はじめに
Notion Tips の第109回目は文字にルビを振ってみます。それだけだとネタ的に少ないので、それを簡単に実現するための新しいコマンドの作成方法を解説します。
一文字だけルビを振る
KaTeX では、文字の上に少し小さい文字を設置するコマンドとして \overset というコマンドがあります。例えば \overset{東}{東} のように記述すると上の文字は少し小さめに設置されました。
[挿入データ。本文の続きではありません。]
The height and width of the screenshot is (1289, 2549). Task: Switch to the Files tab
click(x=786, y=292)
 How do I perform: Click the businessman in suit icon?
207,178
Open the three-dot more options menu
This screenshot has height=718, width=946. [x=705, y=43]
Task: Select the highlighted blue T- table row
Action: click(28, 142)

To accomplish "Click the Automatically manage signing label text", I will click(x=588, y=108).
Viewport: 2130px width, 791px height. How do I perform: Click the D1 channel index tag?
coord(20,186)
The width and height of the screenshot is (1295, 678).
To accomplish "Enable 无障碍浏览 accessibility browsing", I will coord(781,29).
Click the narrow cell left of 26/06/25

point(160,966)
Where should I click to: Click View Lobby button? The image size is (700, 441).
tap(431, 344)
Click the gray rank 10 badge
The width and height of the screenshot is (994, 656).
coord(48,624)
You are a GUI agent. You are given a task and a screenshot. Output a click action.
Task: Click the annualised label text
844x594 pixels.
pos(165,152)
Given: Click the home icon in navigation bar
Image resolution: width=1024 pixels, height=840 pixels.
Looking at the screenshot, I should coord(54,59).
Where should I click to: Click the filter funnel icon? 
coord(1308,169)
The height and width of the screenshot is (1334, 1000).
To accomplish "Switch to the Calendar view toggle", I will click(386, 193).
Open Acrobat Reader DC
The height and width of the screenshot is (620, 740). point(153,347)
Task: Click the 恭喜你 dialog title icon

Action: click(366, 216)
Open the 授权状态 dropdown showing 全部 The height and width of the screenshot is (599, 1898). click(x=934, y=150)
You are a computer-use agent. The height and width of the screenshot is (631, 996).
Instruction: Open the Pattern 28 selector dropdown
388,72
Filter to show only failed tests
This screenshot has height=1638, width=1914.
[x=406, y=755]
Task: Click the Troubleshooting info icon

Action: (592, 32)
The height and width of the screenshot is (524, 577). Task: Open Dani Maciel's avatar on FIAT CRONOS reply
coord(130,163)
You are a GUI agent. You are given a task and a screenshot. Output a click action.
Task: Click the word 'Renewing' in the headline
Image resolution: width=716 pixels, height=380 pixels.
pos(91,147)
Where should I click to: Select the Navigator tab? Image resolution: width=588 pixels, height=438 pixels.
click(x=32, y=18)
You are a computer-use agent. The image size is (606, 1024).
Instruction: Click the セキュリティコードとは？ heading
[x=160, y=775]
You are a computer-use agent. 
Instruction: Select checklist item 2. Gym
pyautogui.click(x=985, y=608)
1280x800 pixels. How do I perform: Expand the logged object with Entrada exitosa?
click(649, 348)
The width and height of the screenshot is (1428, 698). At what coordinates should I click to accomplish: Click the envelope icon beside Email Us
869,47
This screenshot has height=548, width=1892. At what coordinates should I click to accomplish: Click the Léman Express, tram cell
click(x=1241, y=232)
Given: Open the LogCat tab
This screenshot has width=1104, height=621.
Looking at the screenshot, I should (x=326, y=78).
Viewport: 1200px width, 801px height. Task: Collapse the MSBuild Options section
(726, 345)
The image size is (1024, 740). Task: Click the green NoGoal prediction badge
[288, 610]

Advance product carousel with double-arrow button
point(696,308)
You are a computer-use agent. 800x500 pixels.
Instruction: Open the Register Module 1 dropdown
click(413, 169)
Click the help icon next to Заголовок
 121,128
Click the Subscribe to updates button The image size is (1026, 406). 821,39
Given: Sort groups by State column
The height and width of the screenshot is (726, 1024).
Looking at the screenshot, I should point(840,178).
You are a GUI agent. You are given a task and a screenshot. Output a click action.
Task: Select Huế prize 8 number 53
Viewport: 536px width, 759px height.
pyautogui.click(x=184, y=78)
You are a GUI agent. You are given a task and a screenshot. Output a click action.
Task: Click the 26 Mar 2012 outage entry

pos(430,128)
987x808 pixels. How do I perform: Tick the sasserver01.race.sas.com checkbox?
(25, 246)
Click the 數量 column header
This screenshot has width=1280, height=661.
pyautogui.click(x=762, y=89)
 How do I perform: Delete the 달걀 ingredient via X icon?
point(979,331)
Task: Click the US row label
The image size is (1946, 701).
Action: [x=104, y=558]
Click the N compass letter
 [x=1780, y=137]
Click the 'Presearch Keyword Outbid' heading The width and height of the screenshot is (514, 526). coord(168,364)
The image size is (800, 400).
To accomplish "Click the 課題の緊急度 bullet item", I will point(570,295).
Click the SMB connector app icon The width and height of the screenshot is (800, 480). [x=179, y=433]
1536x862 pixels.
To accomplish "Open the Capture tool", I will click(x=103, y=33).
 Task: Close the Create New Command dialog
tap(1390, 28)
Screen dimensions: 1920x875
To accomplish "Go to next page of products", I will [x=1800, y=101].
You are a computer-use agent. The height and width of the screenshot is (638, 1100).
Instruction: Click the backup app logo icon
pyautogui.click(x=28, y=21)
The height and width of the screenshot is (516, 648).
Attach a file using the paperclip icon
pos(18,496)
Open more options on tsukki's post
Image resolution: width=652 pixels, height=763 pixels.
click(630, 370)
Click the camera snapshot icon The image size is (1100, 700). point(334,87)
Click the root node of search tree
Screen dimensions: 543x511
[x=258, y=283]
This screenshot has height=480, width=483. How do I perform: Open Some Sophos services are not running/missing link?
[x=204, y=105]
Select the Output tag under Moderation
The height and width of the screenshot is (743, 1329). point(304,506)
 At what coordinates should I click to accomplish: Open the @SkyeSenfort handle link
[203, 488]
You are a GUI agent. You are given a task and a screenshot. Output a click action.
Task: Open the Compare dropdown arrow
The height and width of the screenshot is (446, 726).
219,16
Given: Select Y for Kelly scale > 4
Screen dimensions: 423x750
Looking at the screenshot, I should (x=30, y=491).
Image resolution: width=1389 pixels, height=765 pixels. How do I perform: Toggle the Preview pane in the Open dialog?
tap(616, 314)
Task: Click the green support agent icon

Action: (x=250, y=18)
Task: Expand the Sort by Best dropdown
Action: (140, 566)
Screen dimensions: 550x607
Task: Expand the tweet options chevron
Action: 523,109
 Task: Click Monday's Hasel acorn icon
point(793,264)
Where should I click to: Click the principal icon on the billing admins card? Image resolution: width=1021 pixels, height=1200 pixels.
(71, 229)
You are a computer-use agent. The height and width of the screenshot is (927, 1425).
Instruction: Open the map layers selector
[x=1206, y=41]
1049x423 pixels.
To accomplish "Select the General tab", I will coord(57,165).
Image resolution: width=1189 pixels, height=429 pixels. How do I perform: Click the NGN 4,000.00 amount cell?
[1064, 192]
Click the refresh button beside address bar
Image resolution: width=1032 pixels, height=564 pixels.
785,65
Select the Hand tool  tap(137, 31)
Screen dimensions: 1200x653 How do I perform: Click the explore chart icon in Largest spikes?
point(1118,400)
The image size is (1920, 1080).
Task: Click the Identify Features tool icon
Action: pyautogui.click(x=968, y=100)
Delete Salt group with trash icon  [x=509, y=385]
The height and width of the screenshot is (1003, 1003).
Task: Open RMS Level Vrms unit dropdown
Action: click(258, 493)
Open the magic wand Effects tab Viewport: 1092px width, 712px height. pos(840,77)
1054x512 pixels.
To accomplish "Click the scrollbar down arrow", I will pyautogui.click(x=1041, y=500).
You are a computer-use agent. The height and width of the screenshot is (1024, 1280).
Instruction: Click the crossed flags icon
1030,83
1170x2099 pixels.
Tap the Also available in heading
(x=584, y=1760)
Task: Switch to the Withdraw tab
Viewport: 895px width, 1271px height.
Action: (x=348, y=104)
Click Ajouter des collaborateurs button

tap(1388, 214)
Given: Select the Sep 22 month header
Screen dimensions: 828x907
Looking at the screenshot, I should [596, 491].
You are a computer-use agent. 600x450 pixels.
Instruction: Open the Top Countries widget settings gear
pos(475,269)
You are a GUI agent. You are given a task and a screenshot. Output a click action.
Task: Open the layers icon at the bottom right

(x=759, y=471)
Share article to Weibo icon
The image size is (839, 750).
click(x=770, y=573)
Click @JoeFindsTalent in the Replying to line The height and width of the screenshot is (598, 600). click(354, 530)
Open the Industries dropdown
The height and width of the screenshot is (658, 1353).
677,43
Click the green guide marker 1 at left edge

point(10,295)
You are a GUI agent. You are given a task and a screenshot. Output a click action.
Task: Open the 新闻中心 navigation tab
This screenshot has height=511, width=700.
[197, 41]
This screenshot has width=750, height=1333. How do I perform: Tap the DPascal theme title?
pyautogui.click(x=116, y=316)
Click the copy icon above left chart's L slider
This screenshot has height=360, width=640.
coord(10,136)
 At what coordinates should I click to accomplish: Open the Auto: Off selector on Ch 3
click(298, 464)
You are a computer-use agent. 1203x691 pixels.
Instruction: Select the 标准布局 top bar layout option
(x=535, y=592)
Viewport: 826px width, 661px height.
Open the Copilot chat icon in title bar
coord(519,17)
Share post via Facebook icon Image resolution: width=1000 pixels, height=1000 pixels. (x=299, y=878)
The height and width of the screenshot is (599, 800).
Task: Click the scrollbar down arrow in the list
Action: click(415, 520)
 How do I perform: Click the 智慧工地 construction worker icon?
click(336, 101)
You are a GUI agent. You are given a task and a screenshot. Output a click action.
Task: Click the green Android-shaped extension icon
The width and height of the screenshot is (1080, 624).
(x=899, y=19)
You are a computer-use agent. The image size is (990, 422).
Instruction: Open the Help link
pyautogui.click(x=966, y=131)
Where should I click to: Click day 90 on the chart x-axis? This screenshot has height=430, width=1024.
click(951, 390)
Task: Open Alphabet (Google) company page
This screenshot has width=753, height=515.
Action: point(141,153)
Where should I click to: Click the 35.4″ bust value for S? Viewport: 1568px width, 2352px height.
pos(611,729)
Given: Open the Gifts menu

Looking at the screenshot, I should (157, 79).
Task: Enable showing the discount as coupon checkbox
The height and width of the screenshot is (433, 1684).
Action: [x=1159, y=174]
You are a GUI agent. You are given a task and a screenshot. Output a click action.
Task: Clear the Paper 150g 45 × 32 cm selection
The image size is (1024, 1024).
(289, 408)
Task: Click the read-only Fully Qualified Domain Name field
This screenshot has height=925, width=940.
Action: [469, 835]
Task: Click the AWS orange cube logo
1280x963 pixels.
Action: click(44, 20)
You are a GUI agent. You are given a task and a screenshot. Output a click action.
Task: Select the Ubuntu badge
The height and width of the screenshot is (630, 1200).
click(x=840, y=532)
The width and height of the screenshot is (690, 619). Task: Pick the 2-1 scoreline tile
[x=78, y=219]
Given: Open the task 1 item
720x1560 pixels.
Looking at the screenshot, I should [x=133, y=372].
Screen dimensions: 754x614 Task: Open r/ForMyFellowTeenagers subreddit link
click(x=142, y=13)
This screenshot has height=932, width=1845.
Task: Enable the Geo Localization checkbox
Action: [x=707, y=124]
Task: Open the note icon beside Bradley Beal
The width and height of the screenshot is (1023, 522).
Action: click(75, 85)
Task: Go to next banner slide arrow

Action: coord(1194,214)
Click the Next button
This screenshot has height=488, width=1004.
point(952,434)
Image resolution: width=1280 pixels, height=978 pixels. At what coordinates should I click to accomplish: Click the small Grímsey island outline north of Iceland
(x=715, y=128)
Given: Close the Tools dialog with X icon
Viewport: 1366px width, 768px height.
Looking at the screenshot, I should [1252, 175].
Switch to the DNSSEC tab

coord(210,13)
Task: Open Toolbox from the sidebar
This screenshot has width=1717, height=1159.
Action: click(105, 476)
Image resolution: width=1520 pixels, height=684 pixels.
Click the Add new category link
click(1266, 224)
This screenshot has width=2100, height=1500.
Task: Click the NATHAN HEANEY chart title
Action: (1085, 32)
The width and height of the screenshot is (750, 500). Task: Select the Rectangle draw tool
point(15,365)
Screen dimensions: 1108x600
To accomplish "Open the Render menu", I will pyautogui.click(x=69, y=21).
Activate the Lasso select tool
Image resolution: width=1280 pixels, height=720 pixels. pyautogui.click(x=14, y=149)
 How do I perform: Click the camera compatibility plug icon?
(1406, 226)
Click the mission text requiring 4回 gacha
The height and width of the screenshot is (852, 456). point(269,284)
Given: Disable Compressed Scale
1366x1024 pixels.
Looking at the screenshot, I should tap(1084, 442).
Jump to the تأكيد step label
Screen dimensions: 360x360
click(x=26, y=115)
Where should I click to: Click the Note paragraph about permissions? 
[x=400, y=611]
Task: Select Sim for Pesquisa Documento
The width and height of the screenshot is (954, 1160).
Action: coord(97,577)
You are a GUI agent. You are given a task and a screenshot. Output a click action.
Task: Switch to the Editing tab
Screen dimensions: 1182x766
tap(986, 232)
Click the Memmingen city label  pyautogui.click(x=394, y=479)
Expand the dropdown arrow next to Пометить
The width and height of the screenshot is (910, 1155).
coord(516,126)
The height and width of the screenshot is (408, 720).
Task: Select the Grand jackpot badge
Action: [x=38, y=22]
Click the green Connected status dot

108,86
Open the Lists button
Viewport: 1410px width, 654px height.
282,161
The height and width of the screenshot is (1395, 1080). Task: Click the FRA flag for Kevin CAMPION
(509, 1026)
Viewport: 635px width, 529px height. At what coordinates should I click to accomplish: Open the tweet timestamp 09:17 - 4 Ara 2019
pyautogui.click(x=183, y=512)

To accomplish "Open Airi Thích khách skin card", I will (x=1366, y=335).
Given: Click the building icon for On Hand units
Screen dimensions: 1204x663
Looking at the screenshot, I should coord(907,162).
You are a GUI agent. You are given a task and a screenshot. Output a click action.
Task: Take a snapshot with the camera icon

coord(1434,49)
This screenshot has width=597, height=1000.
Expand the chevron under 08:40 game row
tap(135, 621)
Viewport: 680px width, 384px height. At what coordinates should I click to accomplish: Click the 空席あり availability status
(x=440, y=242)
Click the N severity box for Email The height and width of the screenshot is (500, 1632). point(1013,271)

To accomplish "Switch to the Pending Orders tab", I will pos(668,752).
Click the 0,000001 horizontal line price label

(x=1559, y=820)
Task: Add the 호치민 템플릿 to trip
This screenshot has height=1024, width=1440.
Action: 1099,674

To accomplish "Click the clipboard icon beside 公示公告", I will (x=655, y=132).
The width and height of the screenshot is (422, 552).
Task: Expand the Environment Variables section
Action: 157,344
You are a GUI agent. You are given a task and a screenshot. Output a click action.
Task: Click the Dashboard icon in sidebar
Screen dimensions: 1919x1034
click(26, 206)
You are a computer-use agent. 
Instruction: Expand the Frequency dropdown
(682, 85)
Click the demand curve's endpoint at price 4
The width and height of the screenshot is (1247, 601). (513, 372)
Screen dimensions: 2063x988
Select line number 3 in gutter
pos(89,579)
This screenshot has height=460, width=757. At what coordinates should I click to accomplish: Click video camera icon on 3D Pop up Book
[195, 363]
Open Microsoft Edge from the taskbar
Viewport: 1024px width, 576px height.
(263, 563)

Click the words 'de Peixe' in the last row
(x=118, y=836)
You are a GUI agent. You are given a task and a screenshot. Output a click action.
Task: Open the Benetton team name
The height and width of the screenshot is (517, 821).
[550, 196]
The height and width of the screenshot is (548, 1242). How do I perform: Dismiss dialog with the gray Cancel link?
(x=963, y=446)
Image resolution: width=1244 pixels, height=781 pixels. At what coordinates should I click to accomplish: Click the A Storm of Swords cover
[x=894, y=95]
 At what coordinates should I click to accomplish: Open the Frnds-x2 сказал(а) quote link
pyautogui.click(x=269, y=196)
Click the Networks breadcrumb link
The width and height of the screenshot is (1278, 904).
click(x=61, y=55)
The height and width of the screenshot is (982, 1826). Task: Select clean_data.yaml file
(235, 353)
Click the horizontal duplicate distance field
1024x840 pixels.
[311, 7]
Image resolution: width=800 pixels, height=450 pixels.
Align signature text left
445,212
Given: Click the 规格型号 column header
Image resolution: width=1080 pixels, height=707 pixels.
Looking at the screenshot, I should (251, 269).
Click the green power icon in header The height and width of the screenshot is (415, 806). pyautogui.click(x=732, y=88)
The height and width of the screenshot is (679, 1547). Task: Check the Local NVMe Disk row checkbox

ただし、ルビにしてはまだ大きいです。 \overset{\tiny ひがし}{東} のようにして、文字の大きさを変更して設置してみます。

コマンドを作成
一文字追加するたびにこれだけの記述をするのは面倒です。そこで、ルビを記述するコマンドを作成します。これは二つの引数を受け取り、上の文字列を作成するコマンドとなります。
\newcommand{\ruby}[2]{\overset{\tiny #1}{#2}}
ここで、 \ruby{ひがし}東 のように記述すると #1 の部分に「ひがし」、#2 の部分に「東」が渡され、上と同じタイプセットが行われることになります。漢字の部分は一文字なので、{} で括る必要はありません。
コマンドを用いて複数文字のルビを作成
ここで作成した \ruby コマンドを用いて、複数文字のルビを作成してみます。
\newcommand{\ruby}[2]{\overset{\tiny #1}{#2}}
\ruby{とう}東\ruby{きょう}京\ruby{と}都\ruby{りつ}立\ruby{さん}産\ruby{ぎょう}業\ruby{ぎ}技\ruby{じゅつ}術\ruby{こう}高\ruby{とう}等\ruby{せん}専\ruby{もん}門\ruby{がっ}学\ruby{こう}校
実行結果は以下のようになりました。

おわりに
KaTeX で newcommand を使うことはほぼないかもしれませんが、無理矢理ネタを作ってみました。